Le journal a précisé que la vidéo a été obtenue par les renseignements dans le cadre de collecte d’informations sur Deif « qui a été vu en train de marcher sur ses deux jambes tout en boitant un peu, et dans une autre vidéo il s’est assis dans un autre endroit ».
« Il est toujours en vie, il travaille et il est relativement dans un bon état. Il est capable de marcher seul et montre que ses fonctions physiques sont autonomes, ce qui contraste diamétralement avec les estimations des renseignements détaillés sur son cas ces dernières années », déplore le journal, assurant que « les auteurs de ces évaluations non précises seront sanctionnés ».
Le croyant hors d’état de nuire, les responsables et observateurs israéliens ont dû être profondément choqués de voir, le 7 octobre, que c’est Mohamad Deif qui a annoncé en personne le déclenchement de l’opération Déluge d’al-Aqsa « en réponse aux agressions des colons contre al-Qods et la poursuite d’Israël de son embargo contre la bande de Gaza ».
Mais ce jour-là, il n’était pas apparu en image. Dans un enregistrement sonore, il a lu un communiqué dans lequel il a assuré que « la première frappe qui a visé les positions ennemies, ses aéroports et ses barricades militaires a dépassé les 5.000 roquettes ».
Ce jour-là avait eu lieu l’opération anti israélienne la plus gravissime pour les Israéliens depuis leur implantation en Palestine.
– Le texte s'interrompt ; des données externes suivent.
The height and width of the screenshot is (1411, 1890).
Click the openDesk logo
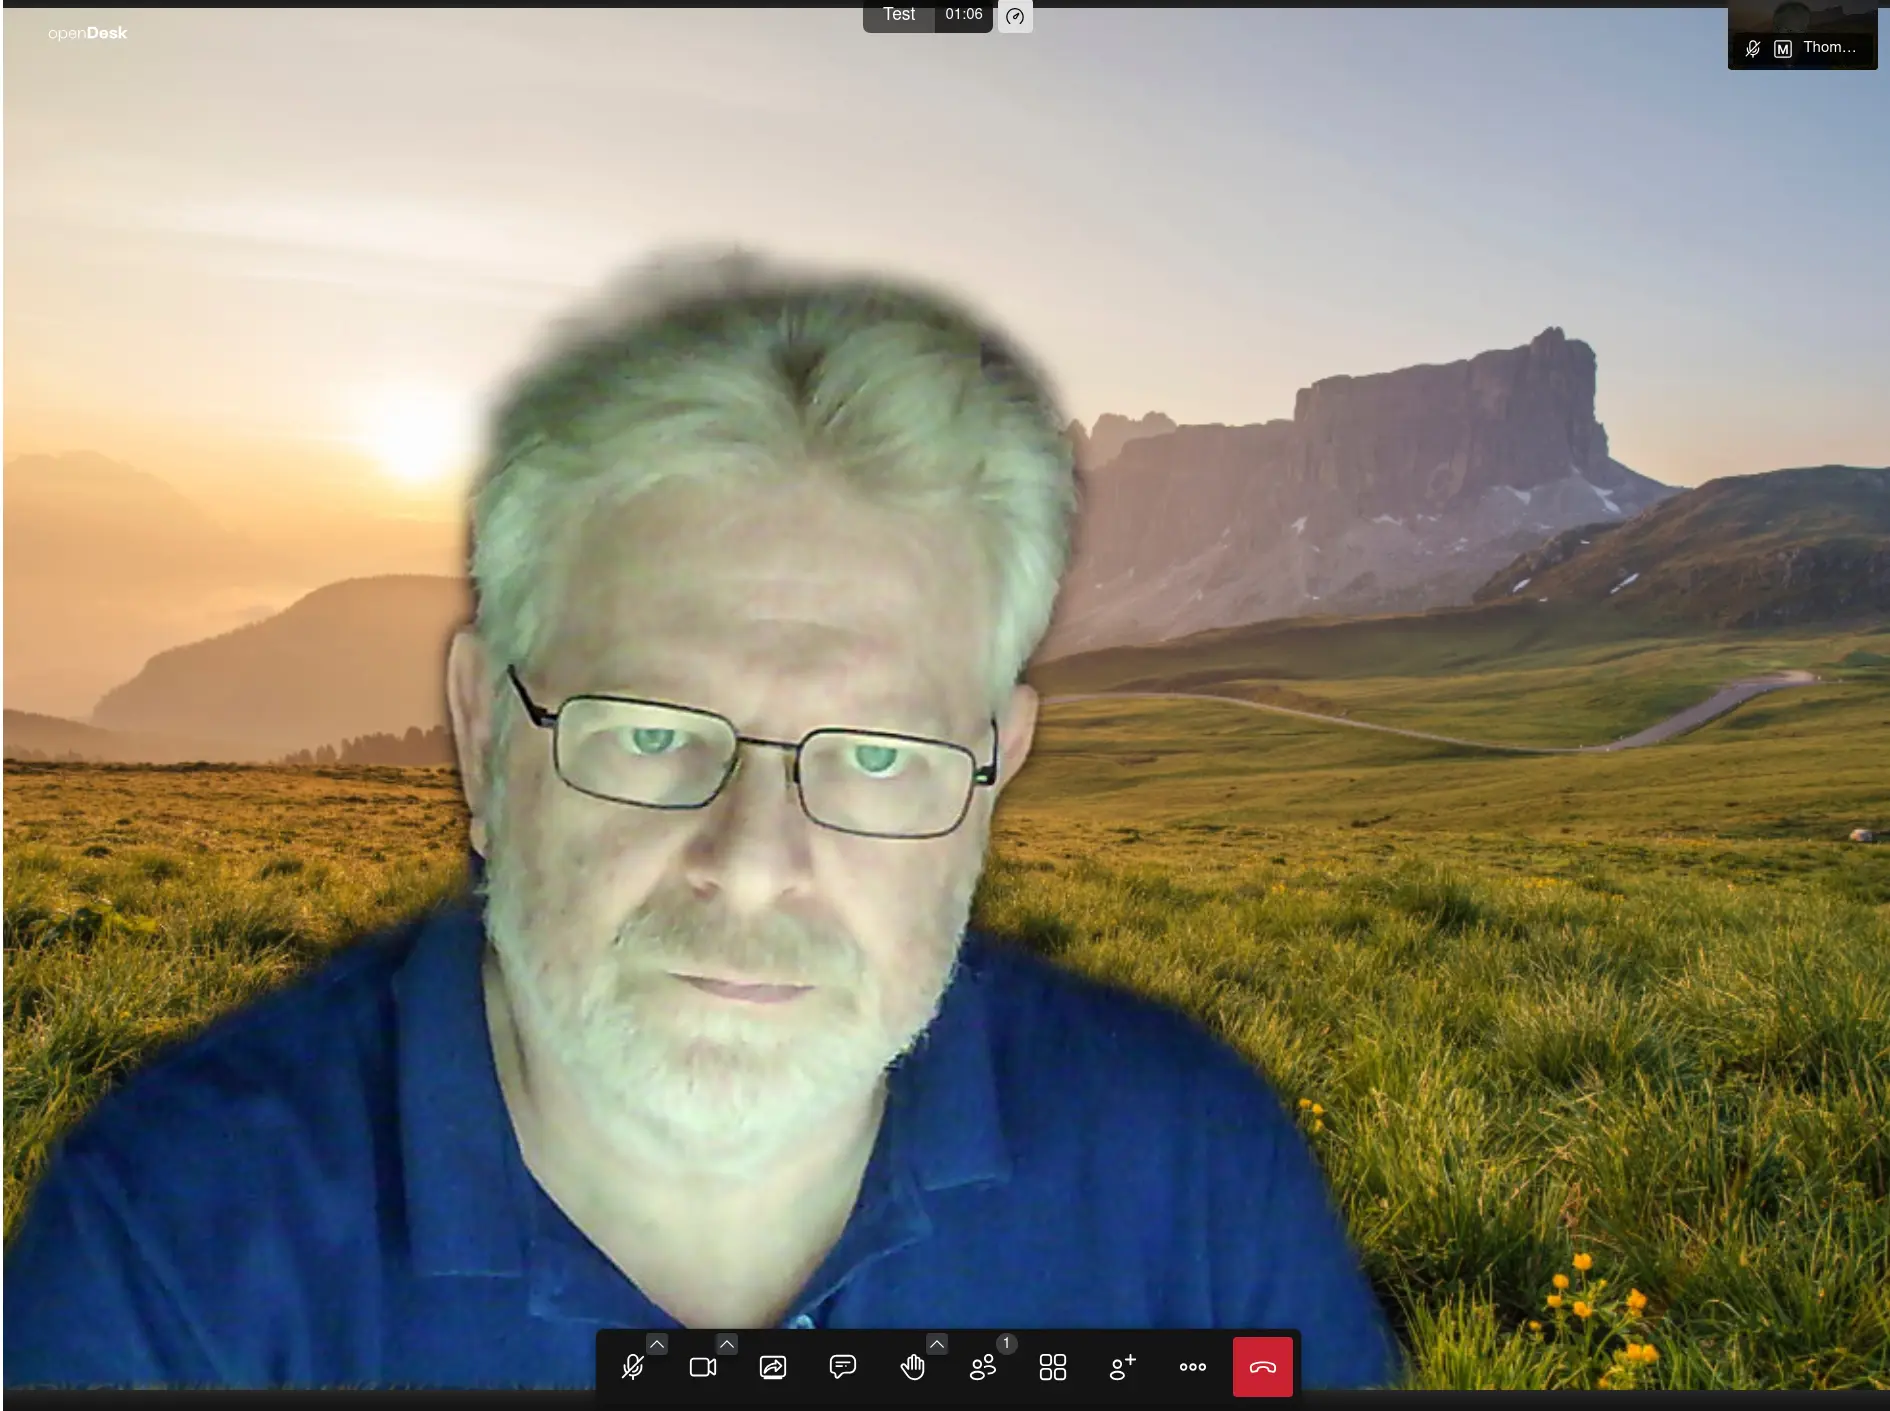[x=88, y=33]
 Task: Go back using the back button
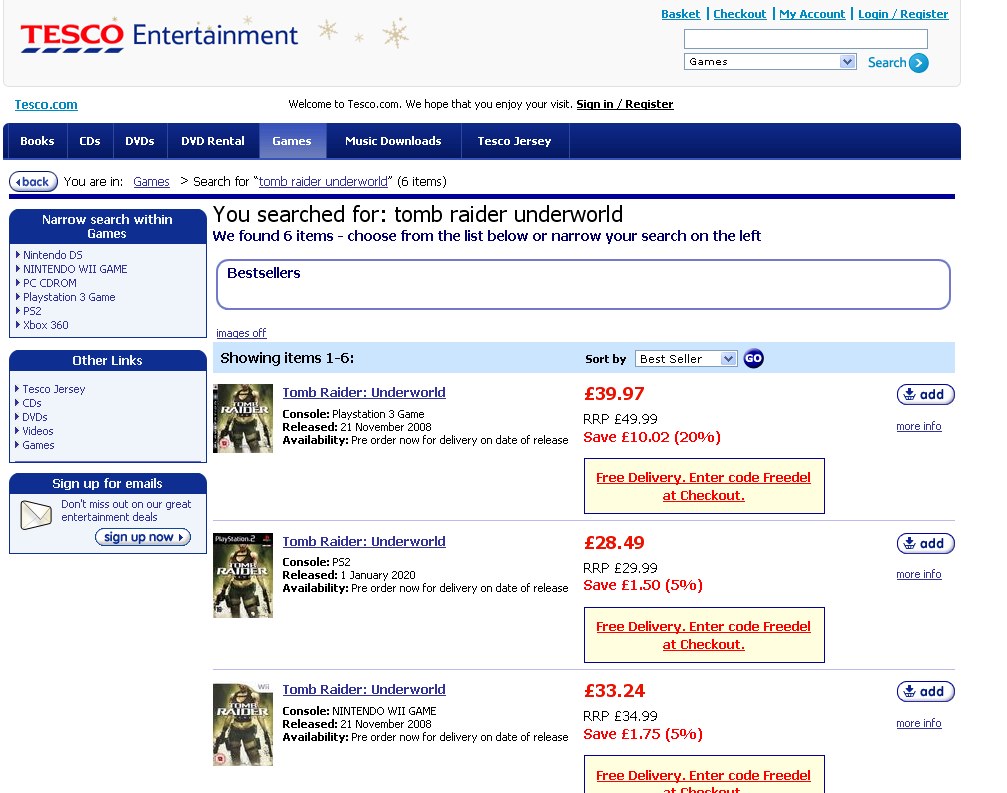[x=33, y=182]
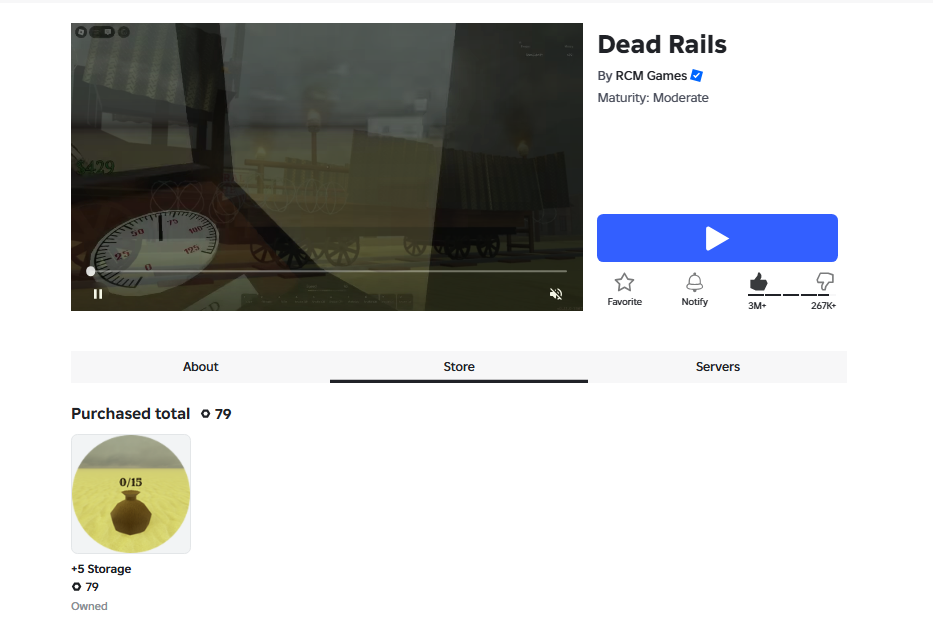Switch to the About tab

(201, 367)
Ils évoquent sans détour une tromperie sans précédent de la part du Hamas. Le visionnage des récentes images de Deif « en bonne santé’ devraient accentuer davantage ce sentiment d’avoir été leurrés.
Du comédien à l’invité. L’homme le plus recherché qui n’a jamais été arrêté
Né en 1965, il est d’une famille qui a été expulsée de son village al-Qabiba dans les territoires palestiniens de 1948 et s’est installé à Khan Younes. Cette ville du sud de la bande de Gaza fait l’objet de raids aériens israéliens incessants depuis le début de l’offensive et de tentatives d’infiltration des soldats lesquels font face à une résistance farouche des combattants palestiniens.
Il avait été à ses débuts un comédien de théâtre et avait contribué, selon le site al-Jazeera, à la fondation du premier groupe musical islamique en Palestine baptisée « Les Revenus ».
Il a aussi été un homme politique, avant de devenir l’homme le plus recherché par l’entité sioniste, à partir des années 90 du siècle dernier, date à laquelle on lui a attribué des opérations contre des bus de colons. De même au début du XXIème siècle, lors de la seconde intifada, celle d’al-Aqsa.
Toujours concernant sa biographie, rapporte le site d’information arabophone al-Arab, il aurait perdu sa famille dans une attaque israélienne contre sa demeure depuis 9 ans, c’est-à-dire en 2014 pendant la seconde guerre israélienne contre la bande de Gaza baptisée Bordure protectrice.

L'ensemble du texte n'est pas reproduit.